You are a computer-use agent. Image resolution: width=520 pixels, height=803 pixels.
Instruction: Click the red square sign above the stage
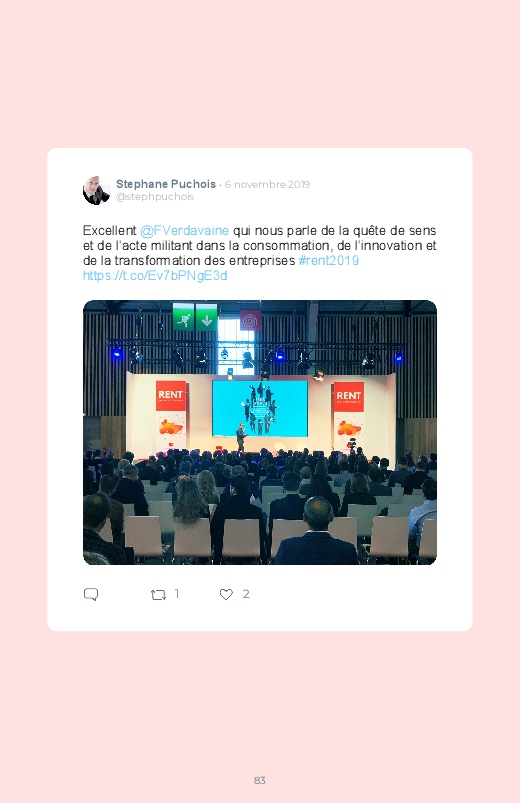(x=250, y=321)
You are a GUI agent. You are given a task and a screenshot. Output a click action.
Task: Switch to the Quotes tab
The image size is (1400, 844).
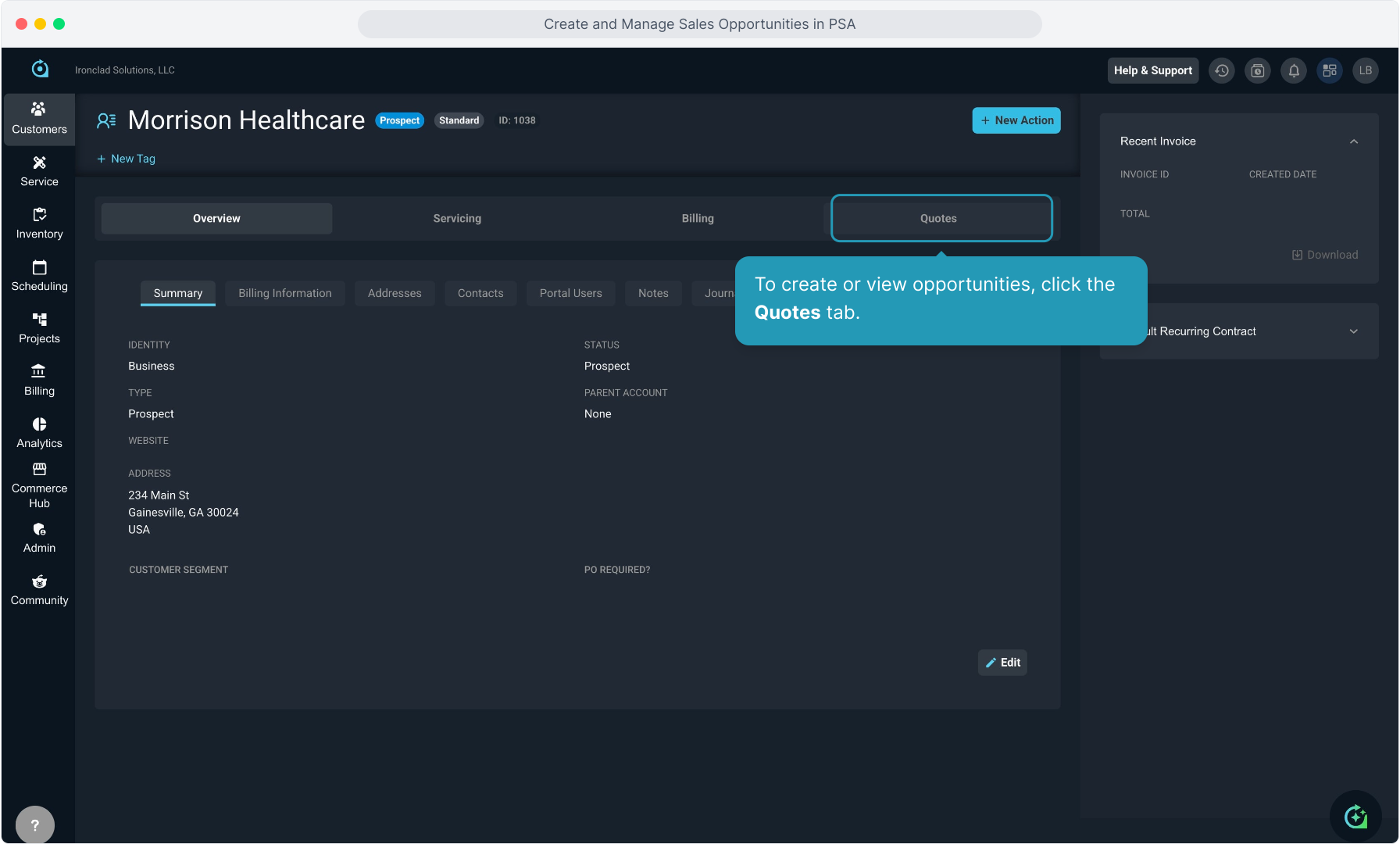[x=941, y=219]
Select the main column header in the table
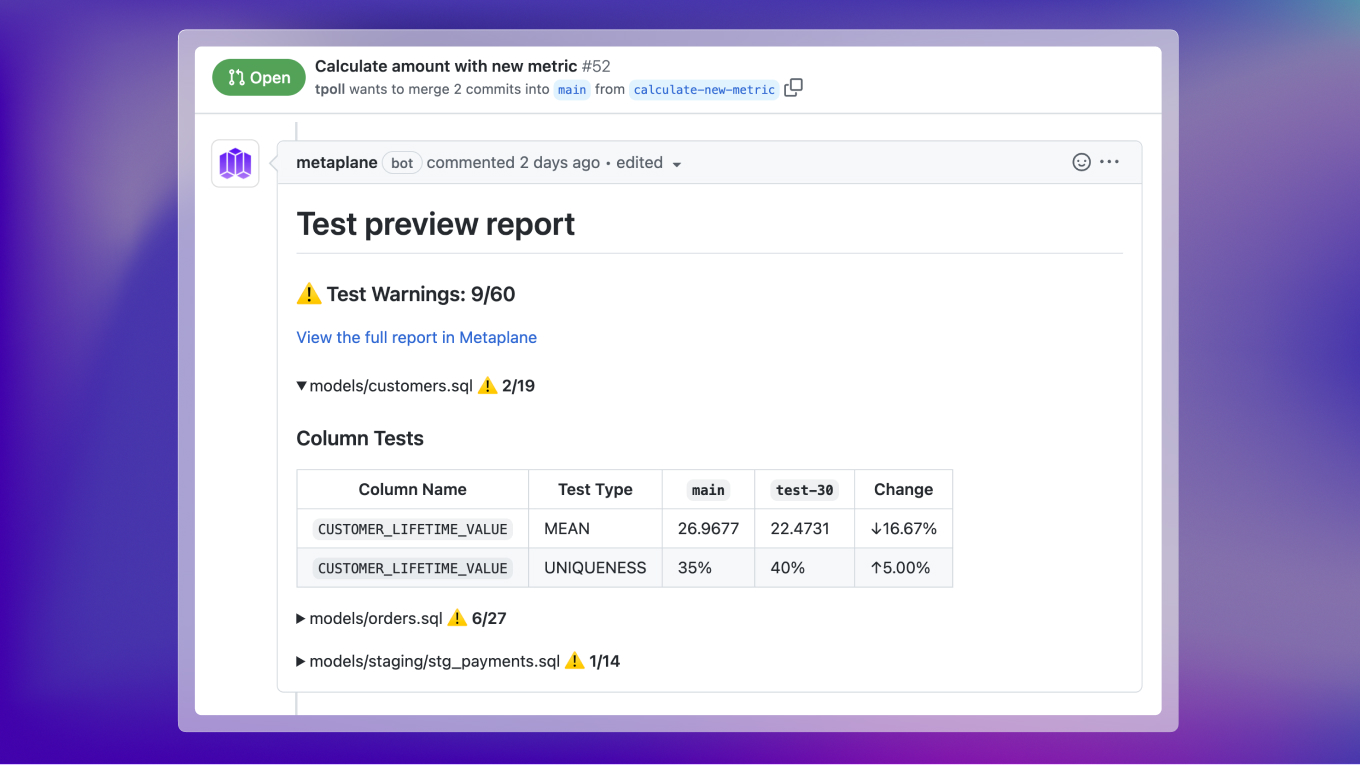The image size is (1360, 765). (x=708, y=489)
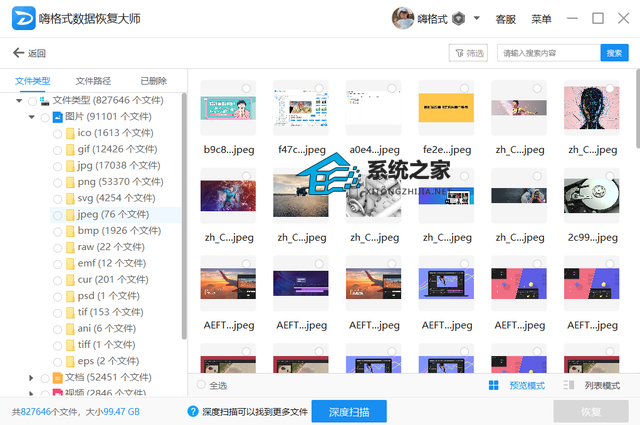This screenshot has height=425, width=640.
Task: Click the search content input field
Action: (547, 53)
- - -
Work to complete = On how many lines of the records above does the word "agent" appear? Answer with only that number.

Output of the exercise = 2